Я посмотрела на Дарио, на его бежевый пиджак, на его большие с красивым разрезом глаза и вспомнила, как когда-то я разозлилась на подобные его изречения. Когда-то я считала, что мерзнуть вместе со мной на рассвете гораздо предпочтительнее сладкого сна в тепле. По крайней мере, такое впечатление должен был бы создавать благородный мужчина. Это было в те времена, когда я испытывала по отношению к Дарио почти безумное влечение. Он казался мне трансцендентным и необычным, а в глубине его глаз таился вход в еще более таинственные глубины, в неведомые миры.

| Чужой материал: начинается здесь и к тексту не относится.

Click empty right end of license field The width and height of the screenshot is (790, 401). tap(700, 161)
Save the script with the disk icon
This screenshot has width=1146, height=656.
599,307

Изнеженный Дарио.
Я подошла к господину, выгуливавшему сеттера на краю площади, чтобы уточнить, ходит ли автобус по воскресеньям. Дарио с места не сдвинулся, только нетерпеливо потирал руки. Разумеется, не хотел беспокоить людей. Выяснилось, что автобус отходит в 7.15.
— Конечно, — отметил Дарио. — Надо было точно выяснить. Если живешь без всякой точности, всегда теряешь время. И прежде всего — драгоценный сон.
— Соседи снизу сказали, что в семь.
— О’кей.
— Переживешь. У тебя хотя бы голова не болит.
— Я хочу спа-а-а-ать!
— Сейчас заснешь. Я тоже хочу.
— Ты сможешь спать, сколько захочешь, тебе-то что.
Я смотрела на Дарио и исподволь наслаждалась тем, как он меня раздражает. «Ты выспишься в поезде. Запрокинув голову, открыв рот. Или понурив голову, как цветок. Или притулишься еще раньше, тихохонько, в одном из уголков музея».
— Спа-а-а-ать!
До прихода автобуса мы зевали молча.
Я снова заснула лишь около десяти и проснулась до двенадцати. Подумала, а имеет ли вообще смысл вставать. Умываться. Чистить зубы, причесываться. Махать гантелями на балконе мансарды. Принимать душ. Прилично одеться. Даже покрасить ресницы. Ради чего, ради кого? И обнаружила, что смысла нет.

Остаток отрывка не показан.